Only the lines from the one containing "Kit média (26, 2322)" through the end of the data below should be copied, each exactly as written and with both ends kept.
START EXTRACTED MATERIAL
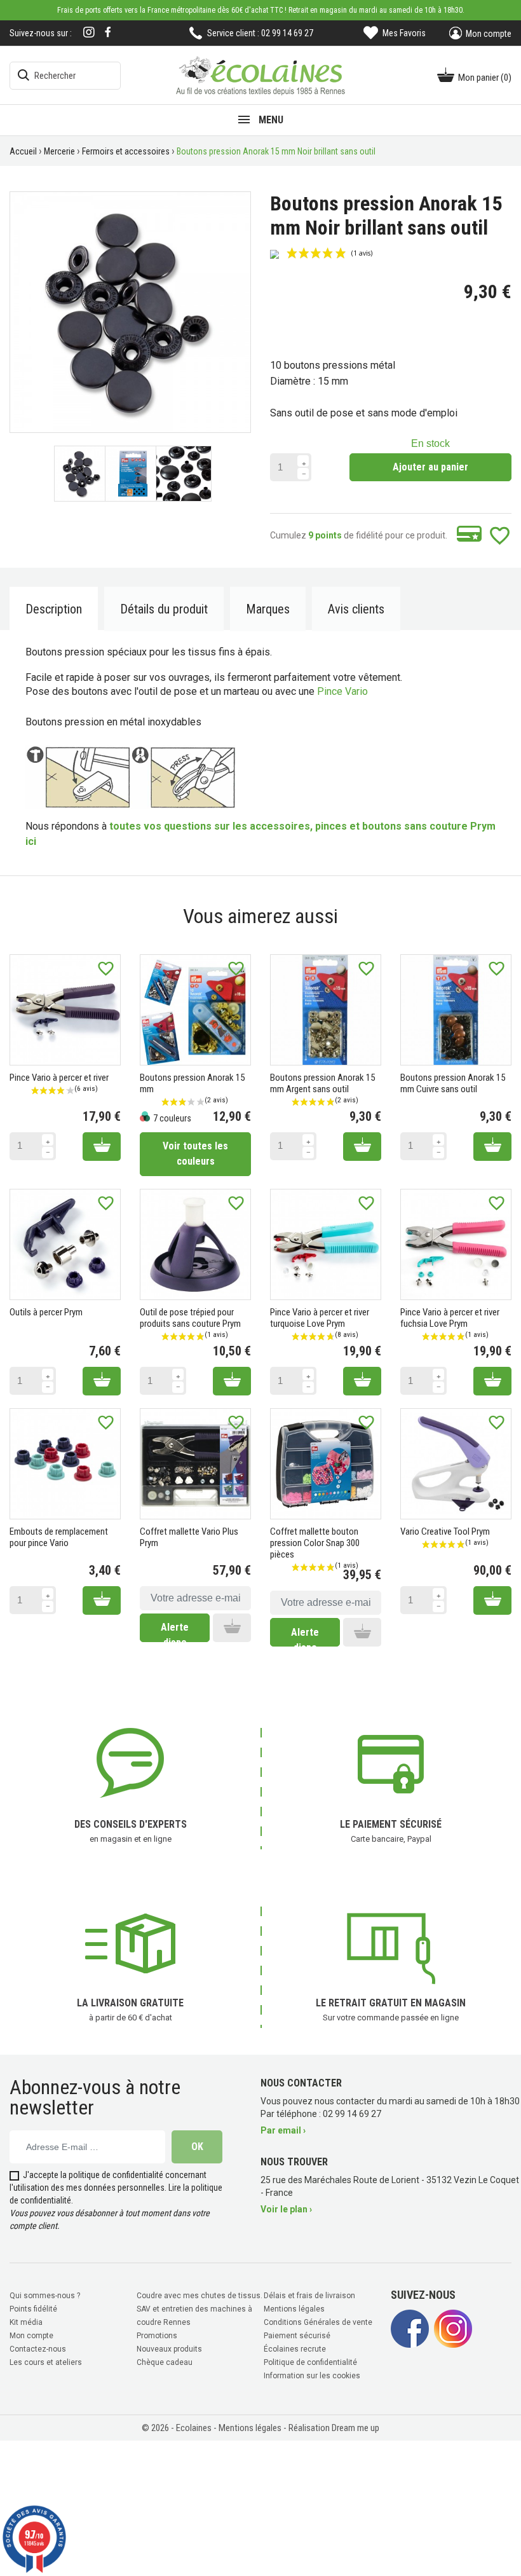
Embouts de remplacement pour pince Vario (59, 1537)
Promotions (157, 2335)
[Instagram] (89, 33)
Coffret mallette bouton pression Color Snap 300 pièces (315, 1543)
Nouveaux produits (169, 2349)
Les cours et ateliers (46, 2362)
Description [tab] (53, 609)
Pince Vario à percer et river (59, 1077)
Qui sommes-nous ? (45, 2295)
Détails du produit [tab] (164, 609)
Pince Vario (342, 691)
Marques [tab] (268, 609)
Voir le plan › (286, 2209)
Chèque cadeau (165, 2362)
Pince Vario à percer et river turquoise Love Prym (319, 1317)
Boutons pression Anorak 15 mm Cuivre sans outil (452, 1083)
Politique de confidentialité (310, 2362)
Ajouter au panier (430, 467)
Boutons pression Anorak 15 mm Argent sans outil (322, 1083)
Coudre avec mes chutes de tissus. (199, 2295)
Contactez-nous (38, 2349)
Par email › (283, 2130)
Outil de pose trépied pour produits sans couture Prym (190, 1317)
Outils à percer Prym (46, 1312)
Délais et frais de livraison (309, 2295)
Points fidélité (33, 2309)
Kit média (26, 2322)
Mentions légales (294, 2309)
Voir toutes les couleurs (195, 1153)
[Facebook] (108, 32)
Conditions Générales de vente (318, 2322)
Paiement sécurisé (297, 2335)
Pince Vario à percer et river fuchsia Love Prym (449, 1317)
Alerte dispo (175, 1631)
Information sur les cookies (312, 2375)
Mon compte (31, 2335)
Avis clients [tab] (356, 609)
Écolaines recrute (295, 2349)
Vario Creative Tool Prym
END EXTRACTED MATERIAL
> [RESULT FOR THIS TASK]
Kit média (26, 2322)
Mentions légales (294, 2309)
Voir toutes les couleurs (195, 1153)
[Facebook] (108, 32)
Conditions Générales de vente (318, 2322)
Paiement sécurisé (297, 2335)
Pince Vario à percer et river fuchsia Love Prym (449, 1317)
Alerte dispo (175, 1631)
Information sur les cookies (312, 2375)
Mon compte (31, 2335)
Avis clients [tab] (356, 609)
Écolaines recrute (295, 2349)
Vario Creative Tool Prym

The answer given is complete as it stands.